Pilgrim’s Pride Agrees to $100M Settlement Over Farmers’ Pay
Pilgrim’s Pride Agrees to $100M Settlement Over Farmers’ Pay
Introduction
Pilgrim’s Pride, a major U.S. poultry processor, has agreed to a $100 million settlement to resolve allegations of conspiring with other poultry companies to underpay chicken farmers.
This settlement is the final and largest in a seven-year antitrust case, which still requires approval from U.S. District Judge in Utah. Pilgrim’s Pride, based in Greeley, Colorado, denies any wrongdoing.
The case accused major poultry producers of colluding to keep farmers' pay low by sharing confidential compensation data and agreeing not to poach each other’s farmers. With this settlement, the total recovery for the case will reach $169 million, minus legal fees and other expenses.

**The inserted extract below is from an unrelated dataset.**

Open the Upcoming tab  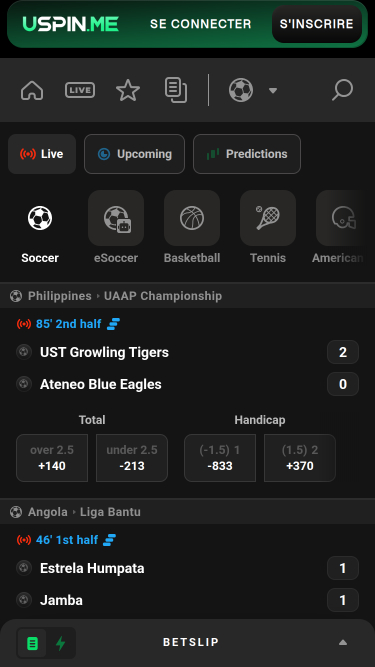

Previously, Tyson Foods, Sanderson Farms, Koch Foods, and Perdue Foods settled for $21 million, $17.75 million, $15.5 million, and $14.75 million, respectively. The settlement covers a class of 24,354 growers from January 27, 2013, to December 31, 2019.
A lawyer representing the farmers hailed the settlement as a significant antitrust resolution, likely the largest ever for a meatpacker or poultry processor. Growers, who provide the land, labor, and equipment to raise chickens, then return the birds to the processors for slaughter.